Copy the lines of the data from the line with "Given: Refresh the" to the line with "tap(62, 369)" exactly, keeping both of those lines. Leave the pictures out of your copy.

[Element and text location data]
════

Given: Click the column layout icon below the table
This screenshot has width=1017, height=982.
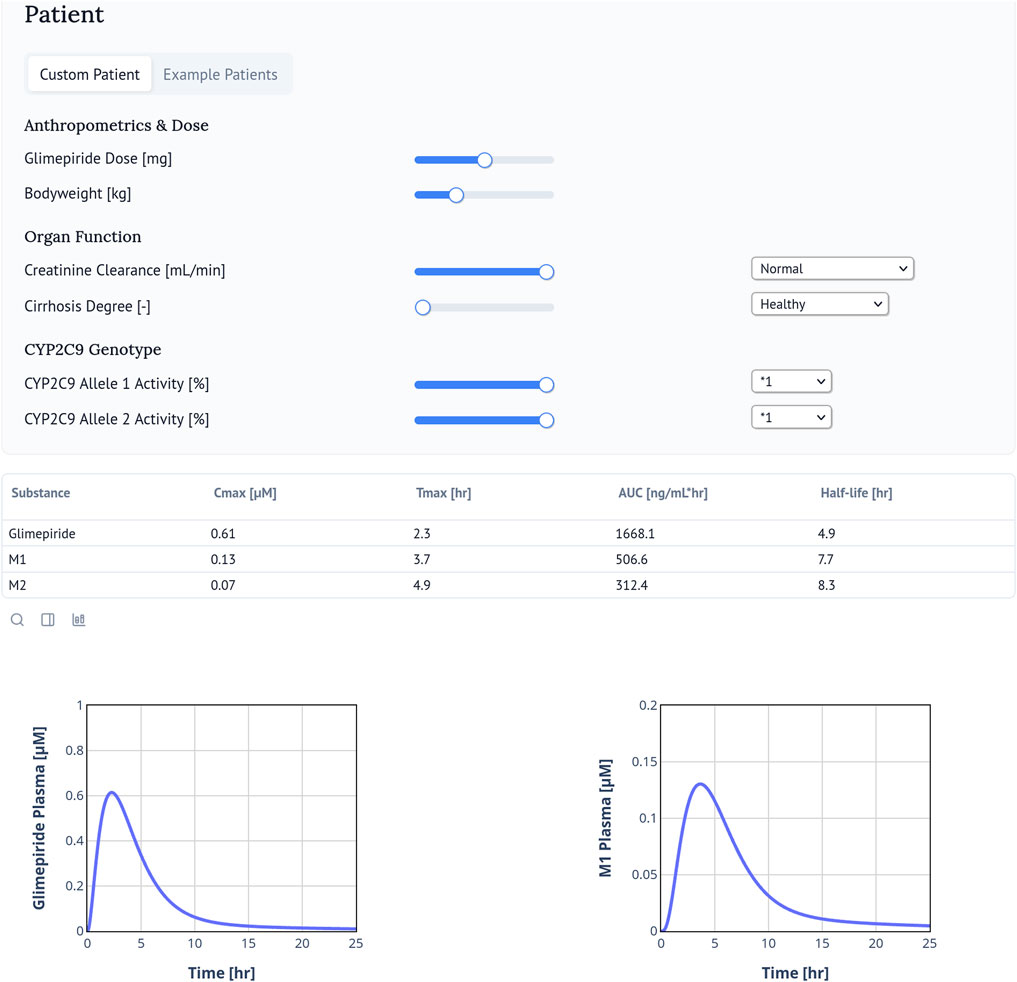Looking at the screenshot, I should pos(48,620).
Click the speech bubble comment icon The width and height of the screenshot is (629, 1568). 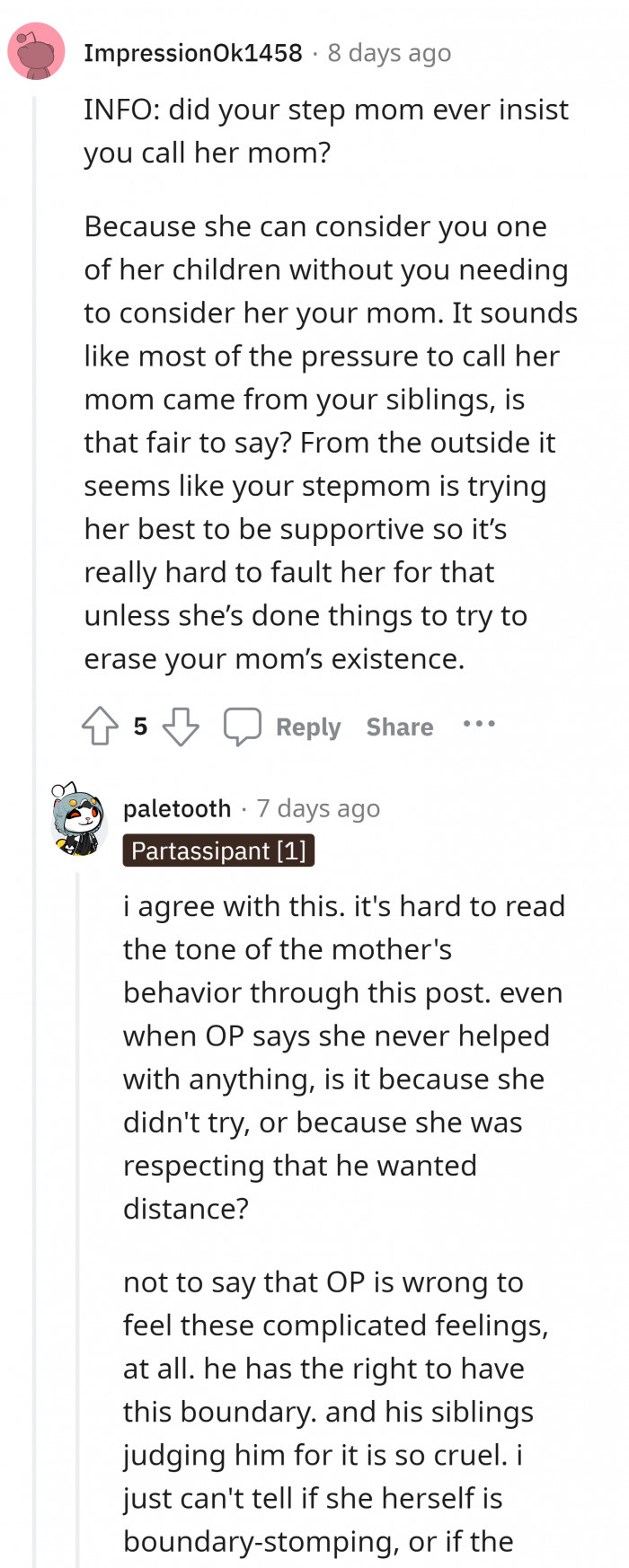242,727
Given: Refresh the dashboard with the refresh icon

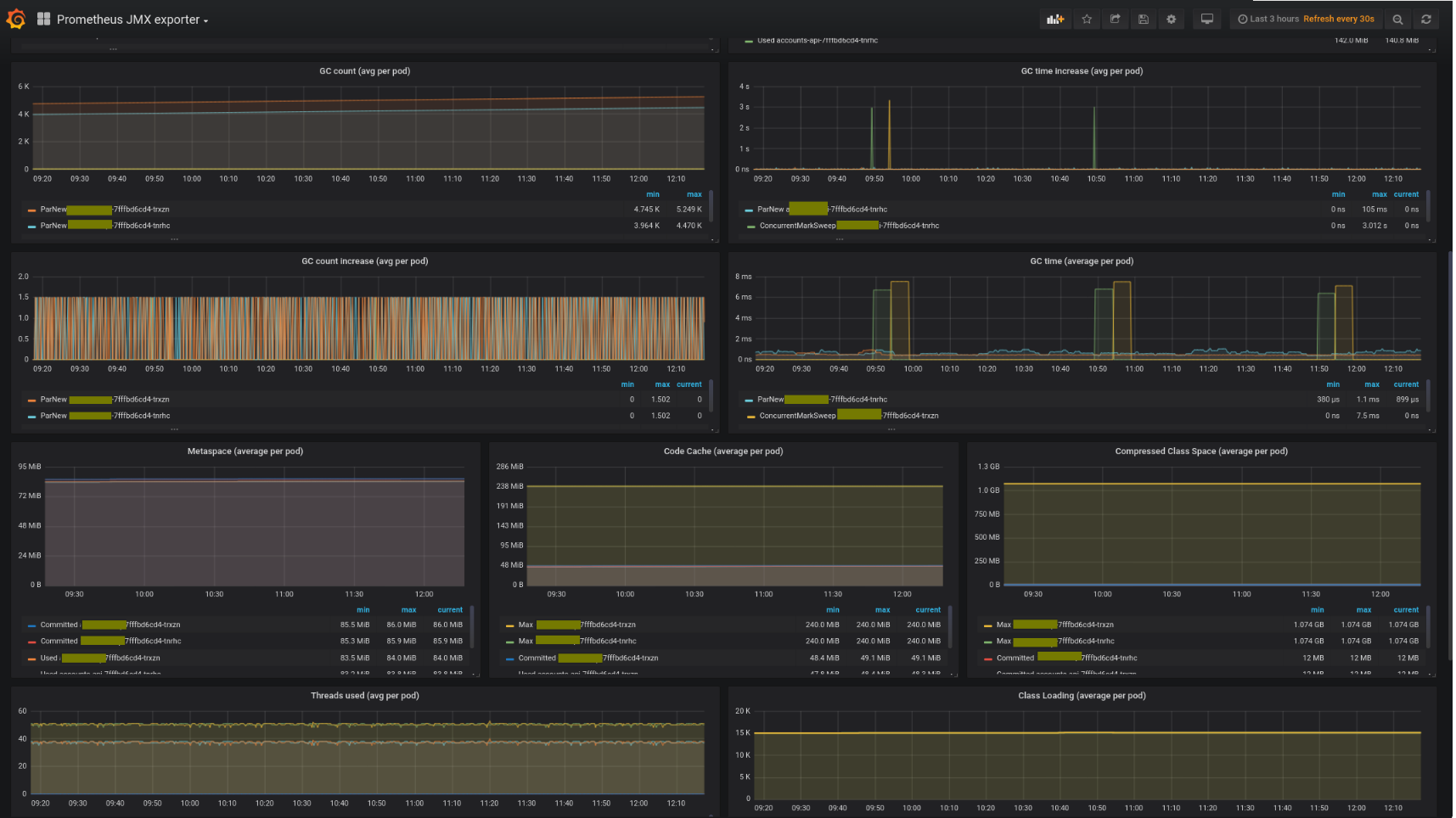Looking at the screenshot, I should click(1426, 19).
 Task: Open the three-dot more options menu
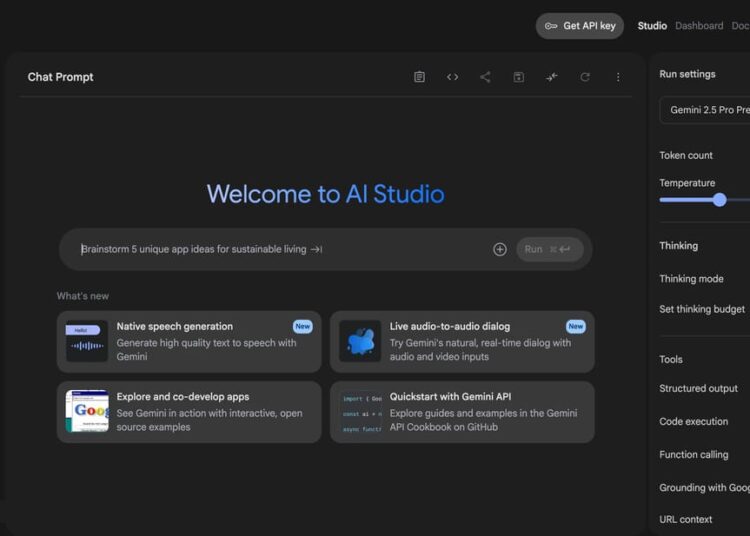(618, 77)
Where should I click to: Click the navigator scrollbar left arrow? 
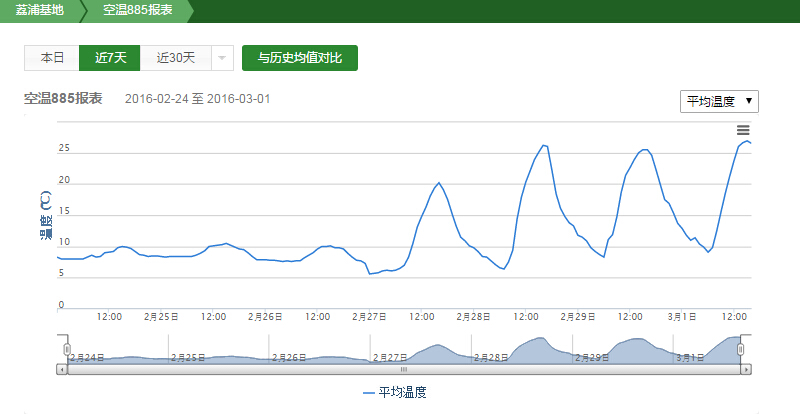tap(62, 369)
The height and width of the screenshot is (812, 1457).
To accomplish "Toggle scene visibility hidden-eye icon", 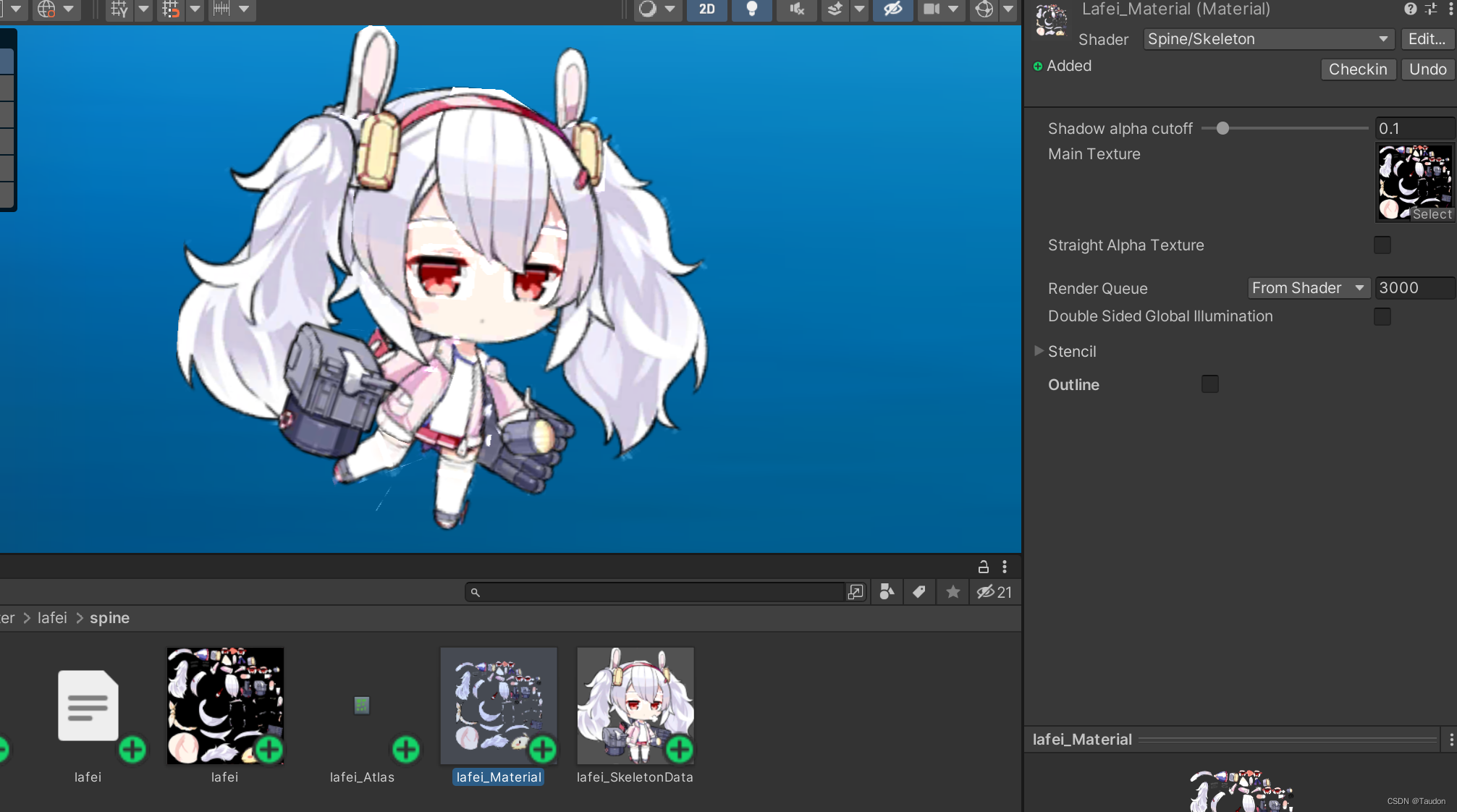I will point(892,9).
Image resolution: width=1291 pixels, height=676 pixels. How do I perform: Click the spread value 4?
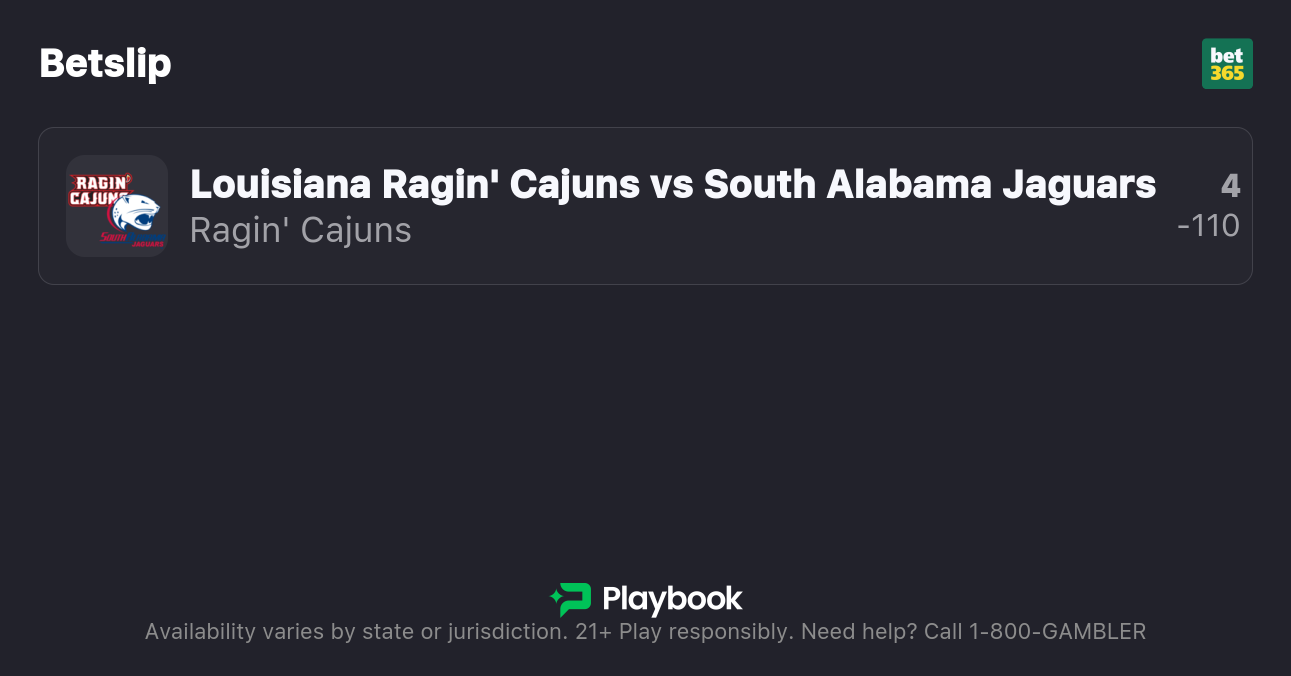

════

# The result
Given: Refresh the dashboard with the refresh icon

Looking at the screenshot, I should click(1426, 19).
 Task: Open the three-dot more options menu
(618, 77)
Where should I click to: Click the navigator scrollbar left arrow? 
tap(62, 369)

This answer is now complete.